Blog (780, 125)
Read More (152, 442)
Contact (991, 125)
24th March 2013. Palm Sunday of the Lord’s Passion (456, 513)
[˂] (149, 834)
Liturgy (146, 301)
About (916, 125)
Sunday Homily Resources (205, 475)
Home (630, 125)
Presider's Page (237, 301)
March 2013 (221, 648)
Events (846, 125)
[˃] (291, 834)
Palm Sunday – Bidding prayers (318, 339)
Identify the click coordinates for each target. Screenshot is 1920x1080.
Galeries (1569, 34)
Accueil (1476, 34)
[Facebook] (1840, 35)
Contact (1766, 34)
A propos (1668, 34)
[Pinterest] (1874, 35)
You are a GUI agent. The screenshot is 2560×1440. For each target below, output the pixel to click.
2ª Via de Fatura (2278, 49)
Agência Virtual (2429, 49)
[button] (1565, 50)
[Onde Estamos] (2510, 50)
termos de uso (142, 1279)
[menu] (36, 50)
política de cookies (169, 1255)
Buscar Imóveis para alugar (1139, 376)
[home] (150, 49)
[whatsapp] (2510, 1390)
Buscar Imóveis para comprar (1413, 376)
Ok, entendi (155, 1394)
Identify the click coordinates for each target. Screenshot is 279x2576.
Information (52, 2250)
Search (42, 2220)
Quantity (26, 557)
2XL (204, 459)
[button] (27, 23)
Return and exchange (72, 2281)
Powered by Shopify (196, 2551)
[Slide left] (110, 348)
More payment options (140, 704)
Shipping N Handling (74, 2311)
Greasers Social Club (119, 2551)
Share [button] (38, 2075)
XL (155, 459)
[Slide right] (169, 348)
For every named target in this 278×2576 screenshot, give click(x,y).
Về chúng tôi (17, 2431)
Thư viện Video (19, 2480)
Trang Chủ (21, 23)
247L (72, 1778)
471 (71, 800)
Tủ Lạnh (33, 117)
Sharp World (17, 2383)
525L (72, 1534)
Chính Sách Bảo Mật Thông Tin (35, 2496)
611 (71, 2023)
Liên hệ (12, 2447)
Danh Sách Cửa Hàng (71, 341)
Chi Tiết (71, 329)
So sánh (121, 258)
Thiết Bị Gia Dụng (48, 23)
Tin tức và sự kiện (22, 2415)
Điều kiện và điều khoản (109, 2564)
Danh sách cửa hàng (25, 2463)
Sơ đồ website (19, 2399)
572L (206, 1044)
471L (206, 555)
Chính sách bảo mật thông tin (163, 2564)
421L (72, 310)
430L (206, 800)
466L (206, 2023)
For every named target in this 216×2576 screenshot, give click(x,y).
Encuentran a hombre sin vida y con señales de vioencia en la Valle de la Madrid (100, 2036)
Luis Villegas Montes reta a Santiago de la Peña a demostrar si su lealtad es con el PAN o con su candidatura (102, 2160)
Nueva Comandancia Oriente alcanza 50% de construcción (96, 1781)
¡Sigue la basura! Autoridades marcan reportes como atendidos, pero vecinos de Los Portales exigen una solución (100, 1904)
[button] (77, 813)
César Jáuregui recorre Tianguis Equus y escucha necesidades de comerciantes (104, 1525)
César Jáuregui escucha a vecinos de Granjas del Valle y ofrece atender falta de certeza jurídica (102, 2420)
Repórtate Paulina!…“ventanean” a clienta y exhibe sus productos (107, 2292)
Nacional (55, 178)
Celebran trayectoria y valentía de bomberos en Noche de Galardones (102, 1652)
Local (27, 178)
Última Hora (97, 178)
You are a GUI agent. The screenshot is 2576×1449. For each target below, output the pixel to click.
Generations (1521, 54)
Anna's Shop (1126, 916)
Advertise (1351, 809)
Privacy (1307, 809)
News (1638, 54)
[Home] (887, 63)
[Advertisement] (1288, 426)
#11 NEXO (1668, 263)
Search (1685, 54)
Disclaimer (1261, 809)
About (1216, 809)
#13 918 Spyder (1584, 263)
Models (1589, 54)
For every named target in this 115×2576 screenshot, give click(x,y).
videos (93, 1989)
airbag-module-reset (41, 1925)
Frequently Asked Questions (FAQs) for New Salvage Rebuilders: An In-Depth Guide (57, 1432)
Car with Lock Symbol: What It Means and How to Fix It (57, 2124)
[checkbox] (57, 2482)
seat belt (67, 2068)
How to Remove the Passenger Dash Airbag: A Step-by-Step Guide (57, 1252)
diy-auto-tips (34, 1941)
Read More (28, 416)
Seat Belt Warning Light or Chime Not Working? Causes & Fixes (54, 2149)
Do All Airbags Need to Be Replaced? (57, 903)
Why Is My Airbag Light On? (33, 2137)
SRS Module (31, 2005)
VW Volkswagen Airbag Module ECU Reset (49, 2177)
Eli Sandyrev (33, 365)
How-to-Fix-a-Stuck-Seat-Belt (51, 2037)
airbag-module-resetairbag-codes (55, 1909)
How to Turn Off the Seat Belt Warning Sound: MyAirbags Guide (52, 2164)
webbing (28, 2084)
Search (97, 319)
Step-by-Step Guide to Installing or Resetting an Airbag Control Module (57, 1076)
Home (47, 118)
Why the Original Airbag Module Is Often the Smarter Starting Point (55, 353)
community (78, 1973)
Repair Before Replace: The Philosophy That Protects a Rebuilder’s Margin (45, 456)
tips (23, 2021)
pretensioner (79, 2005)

---*---

> REQUIRED ACTION
Say each line again exactly as it appears above.

> WRITTEN RESPONSE
Blog (780, 125)
Read More (152, 442)
Contact (991, 125)
24th March 2013. Palm Sunday of the Lord’s Passion (456, 513)
[˂] (149, 834)
Liturgy (146, 301)
About (916, 125)
Sunday Homily Resources (205, 475)
Home (630, 125)
Presider's Page (237, 301)
March 2013 (221, 648)
Events (846, 125)
[˃] (291, 834)
Palm Sunday – Bidding prayers (318, 339)
Identify the click coordinates for each target. Screenshot is 1920x1080.
Galeries (1569, 34)
Accueil (1476, 34)
[Facebook] (1840, 35)
Contact (1766, 34)
A propos (1668, 34)
[Pinterest] (1874, 35)
You are a GUI agent. The screenshot is 2560×1440. For each target below, output the pixel to click.
2ª Via de Fatura (2278, 49)
Agência Virtual (2429, 49)
[button] (1565, 50)
[Onde Estamos] (2510, 50)
termos de uso (142, 1279)
[menu] (36, 50)
política de cookies (169, 1255)
Buscar Imóveis para alugar (1139, 376)
[home] (150, 49)
[whatsapp] (2510, 1390)
Buscar Imóveis para comprar (1413, 376)
Ok, entendi (155, 1394)
Identify the click coordinates for each target. Screenshot is 279x2576.
Information (52, 2250)
Search (42, 2220)
Quantity (26, 557)
2XL (204, 459)
[button] (27, 23)
Return and exchange (72, 2281)
Powered by Shopify (196, 2551)
[Slide left] (110, 348)
More payment options (140, 704)
Shipping N Handling (74, 2311)
Greasers Social Club (119, 2551)
Share [button] (38, 2075)
XL (155, 459)
[Slide right] (169, 348)
For every named target in this 278×2576 screenshot, give click(x,y).
Về chúng tôi (17, 2431)
Thư viện Video (19, 2480)
Trang Chủ (21, 23)
247L (72, 1778)
471 (71, 800)
Tủ Lạnh (33, 117)
Sharp World (17, 2383)
525L (72, 1534)
Chính Sách Bảo Mật Thông Tin (35, 2496)
611 (71, 2023)
Liên hệ (12, 2447)
Danh Sách Cửa Hàng (71, 341)
Chi Tiết (71, 329)
So sánh (121, 258)
Thiết Bị Gia Dụng (48, 23)
Tin tức và sự kiện (22, 2415)
Điều kiện và điều khoản (109, 2564)
Danh sách cửa hàng (25, 2463)
Sơ đồ website (19, 2399)
572L (206, 1044)
471L (206, 555)
Chính sách bảo mật thông tin (163, 2564)
421L (72, 310)
430L (206, 800)
466L (206, 2023)
For every named target in this 216×2576 screenshot, give click(x,y).
Encuentran a hombre sin vida y con señales de vioencia en la Valle de la Madrid (100, 2036)
Luis Villegas Montes reta a Santiago de la Peña a demostrar si su lealtad es con el PAN o con su candidatura (102, 2160)
Nueva Comandancia Oriente alcanza 50% de construcción (96, 1781)
¡Sigue la basura! Autoridades marcan reportes como atendidos, pero vecinos de Los Portales exigen una solución (100, 1904)
[button] (77, 813)
César Jáuregui recorre Tianguis Equus y escucha necesidades de comerciantes (104, 1525)
César Jáuregui escucha a vecinos de Granjas del Valle y ofrece atender falta de certeza jurídica (102, 2420)
Repórtate Paulina!…“ventanean” a clienta y exhibe sus productos (107, 2292)
Nacional (55, 178)
Celebran trayectoria y valentía de bomberos en Noche de Galardones (102, 1652)
Local (27, 178)
Última Hora (97, 178)
You are a GUI agent. The screenshot is 2576×1449. For each target below, output the pixel to click.
Generations (1521, 54)
Anna's Shop (1126, 916)
Advertise (1351, 809)
Privacy (1307, 809)
News (1638, 54)
[Home] (887, 63)
[Advertisement] (1288, 426)
#11 NEXO (1668, 263)
Search (1685, 54)
Disclaimer (1261, 809)
About (1216, 809)
#13 918 Spyder (1584, 263)
Models (1589, 54)
For every named target in this 115×2576 screenshot, give click(x,y).
videos (93, 1989)
airbag-module-reset (41, 1925)
Frequently Asked Questions (FAQs) for New Salvage Rebuilders: An In-Depth Guide (57, 1432)
Car with Lock Symbol: What It Means and How to Fix It (57, 2124)
[checkbox] (57, 2482)
seat belt (67, 2068)
How to Remove the Passenger Dash Airbag: A Step-by-Step Guide (57, 1252)
diy-auto-tips (34, 1941)
Read More (28, 416)
Seat Belt Warning Light or Chime Not Working? Causes & Fixes (54, 2149)
Do All Airbags Need to Be Replaced? (57, 903)
Why Is My Airbag Light On? (33, 2137)
SRS Module (31, 2005)
VW Volkswagen Airbag Module ECU Reset (49, 2177)
Eli Sandyrev (33, 365)
How-to-Fix-a-Stuck-Seat-Belt (51, 2037)
airbag-module-resetairbag-codes (55, 1909)
How to Turn Off the Seat Belt Warning Sound: MyAirbags Guide (52, 2164)
webbing (28, 2084)
Search (97, 319)
Step-by-Step Guide to Installing or Resetting an Airbag Control Module (57, 1076)
Home (47, 118)
Why the Original Airbag Module Is Often the Smarter Starting Point (55, 353)
community (78, 1973)
Repair Before Replace: The Philosophy That Protects a Rebuilder’s Margin (45, 456)
tips (23, 2021)
pretensioner (79, 2005)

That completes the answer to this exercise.